| Exercise aim |
Write out word for word the lines from the one holding "Task: Click the A3 buyer level badge" through the end of the data, and only those lines. Pictures stay out.

[Recorded data]
- - - - -

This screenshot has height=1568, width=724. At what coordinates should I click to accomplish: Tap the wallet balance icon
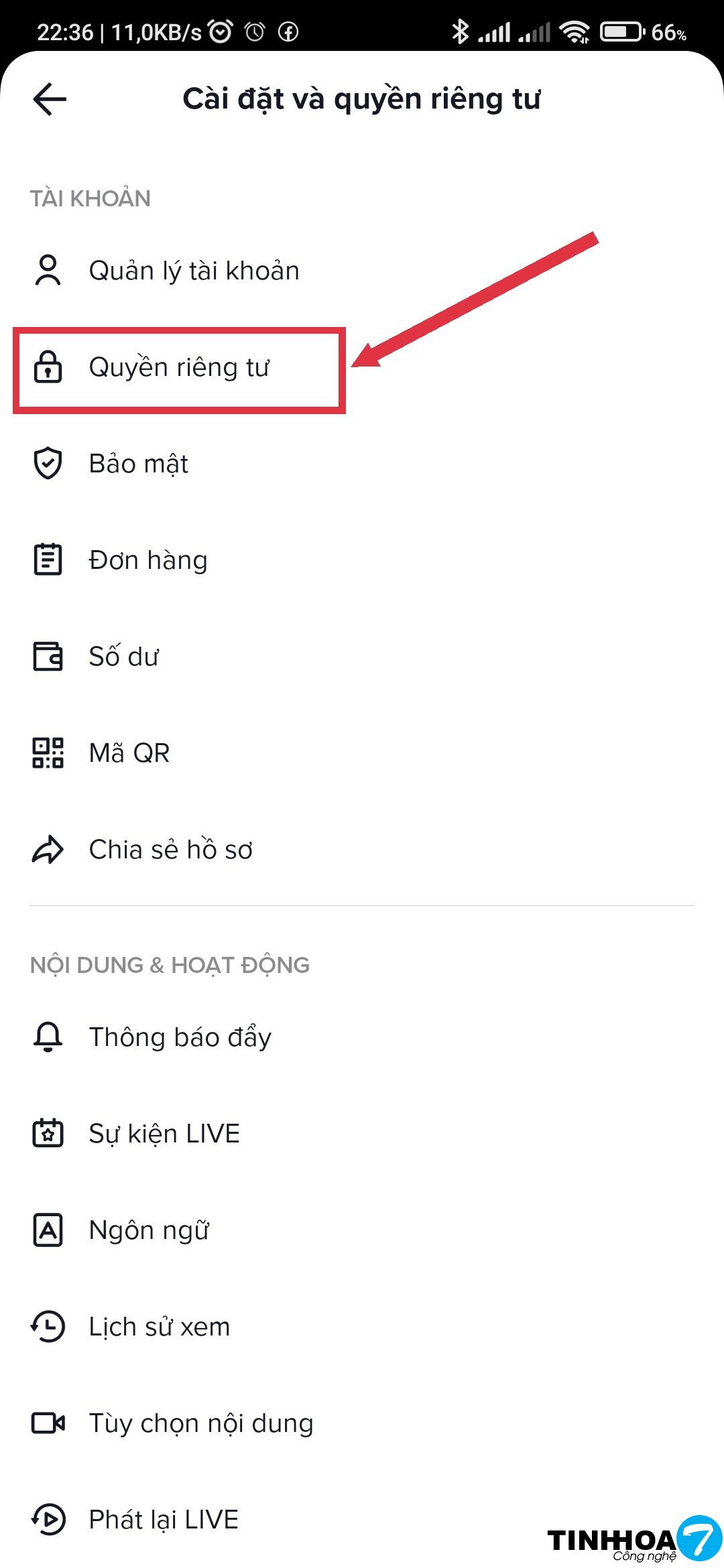tap(48, 657)
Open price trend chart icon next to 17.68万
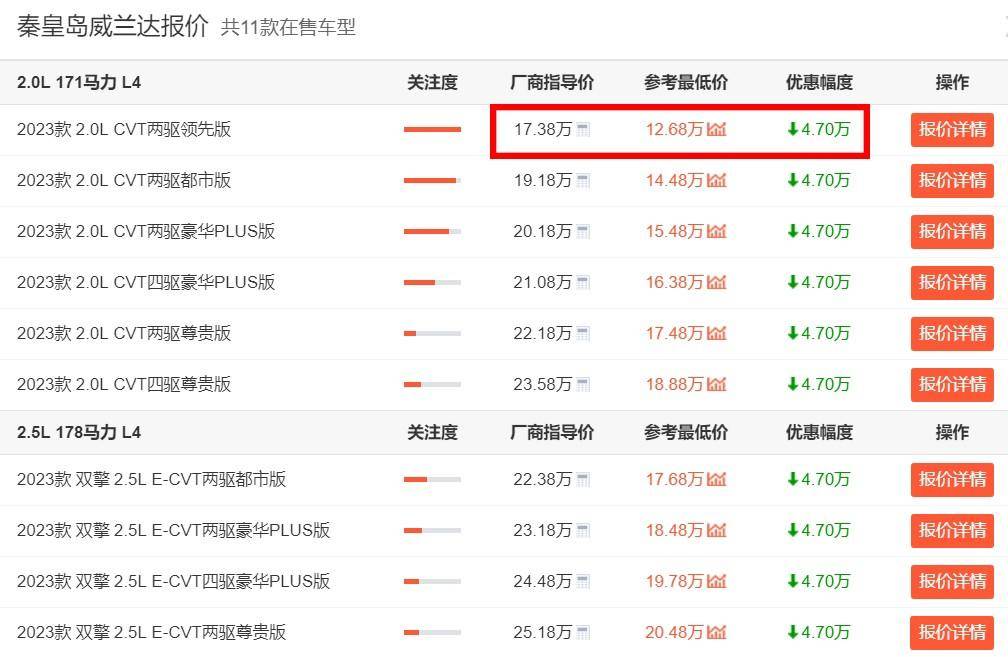This screenshot has height=657, width=1008. (x=716, y=480)
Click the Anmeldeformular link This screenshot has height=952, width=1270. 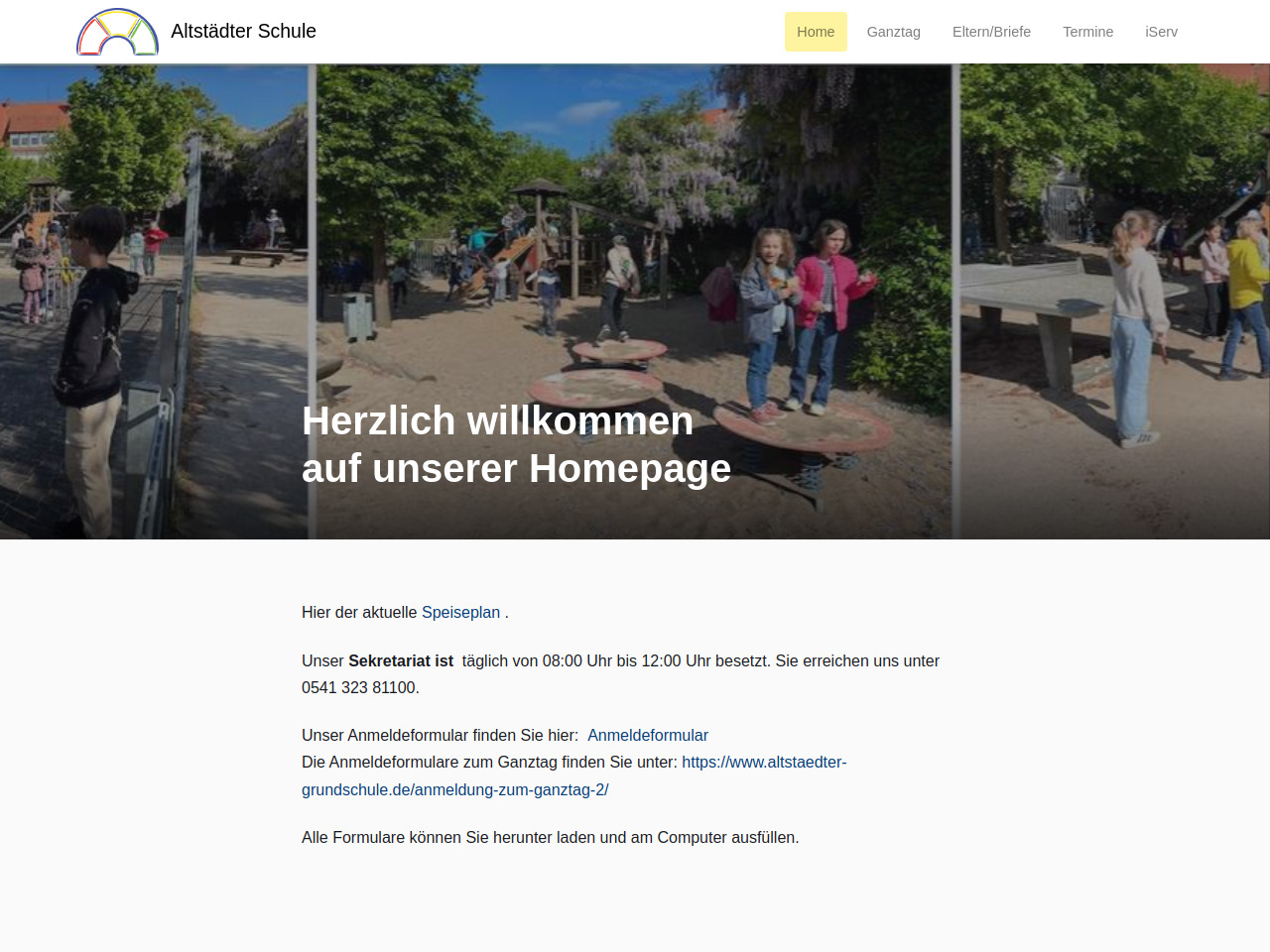pos(648,735)
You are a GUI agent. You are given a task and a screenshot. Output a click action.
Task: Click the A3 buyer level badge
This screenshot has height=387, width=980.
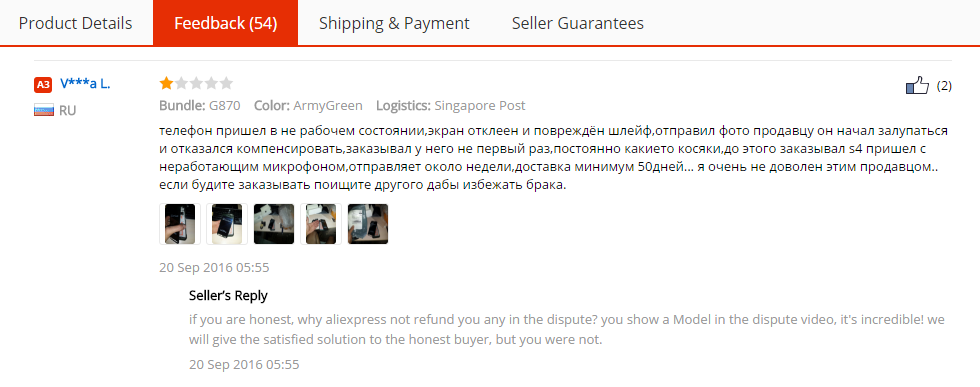(42, 84)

- - - - -

| Solved exercise |
Task: Click the A3 buyer level badge
This screenshot has height=387, width=980.
(42, 84)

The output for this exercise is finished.